On earth as it is in heaven.
And think about the words“Give us this day our daily bread”
when your daily bread is not a given, when on some days there is no bread –
here, in this line, the Lord’s Prayer comes right down to earth.
And it stays there with the next: “Forgive us our debts, as we also have forgiven our debtors.”
This line is definitely about financial debt.
Both the Aramaic and the Greek translate that way.
Even peasants could own land, but indebtedness could mean the loss of your land,
and a hard life as a tenant farmer or a day laborer,
so the forgiveness of a debt could literally change your life.
It was the Christian teacher, Origen, in the third century, who changed debts to trespasses,
and most churches in the U.S. use trespasses because debts seems too narrow,
but it’s good to remember why Jesus used the word “debts” in the first place.
In any case, the most important word in that line is the verb: “forgive.”
The last line in the prayer begins: “Lead us not into temptation...”
But why do we have to ask God not to lead us into temptation?
I thought tempting us was supposed to be the devil’s job.
I say this tongue-in-cheek because this line is mired in a first-century cosmology I don’t share.
The words “deliver us from evil” or, more accurately, “from the evil one”
imply the existence of some external and independent evil being – “the devil made me do it!”
The world surely does need deliverance, but if we really want to fix what’s wrong in it,
we need to look within – Jung taught us that.
The temptation we must all avoid is to know what’s wrong and look the other way.
At the end of the day, I believe what matters most is:
what ideas about God, forgiveness, and service to others do we want to teach our children?
and does this prayer help us do it?
The good news is that when we ask our kids in Sunday School to draw a picture of God,
they draw everything from trees and ocean to stars, sun and wind,
and only rarely, thank God, do we get a picture of an old man with a white beard!
In Alice Walker’s novel, The Color Purple,
two young black women from the south are talking – Celie and Shug –
they’re are talking about God.
Shug says to Celie, “God ain’t a he or a she.”
So Celie asks, “What do [God] look like?”
And Shug says,
“My first step from the old white man was trees.

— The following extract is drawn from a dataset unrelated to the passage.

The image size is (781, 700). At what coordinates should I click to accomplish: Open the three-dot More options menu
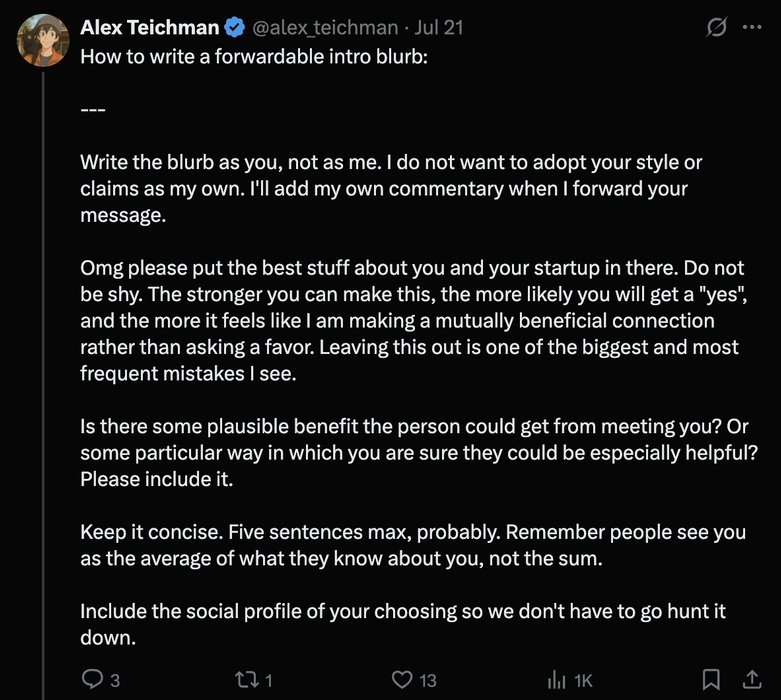pyautogui.click(x=751, y=28)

Then air. Then birds. Then other people.
But one day when I was sitting quiet and feeling like a motherless child, which I was,
it come to me: that feeling of being part of everything, not separate at all.
I knew that if I cut a tree, my arm would bleed.”
Amen.
__________________________
Notes: My source for the context of the words “Thy kingdom come” and “Give us this day our daily bread” is Marcus Borg’s book, The Heart of Christianity, p. 132f.
If you want to see several translations of the Lord’s Prayer from the Aramaic, you can Google Lord’s Prayer in Aramaic and find a number of sites, but my conclusion in looking at them is that the translators have taken liberties with the original Aramaic.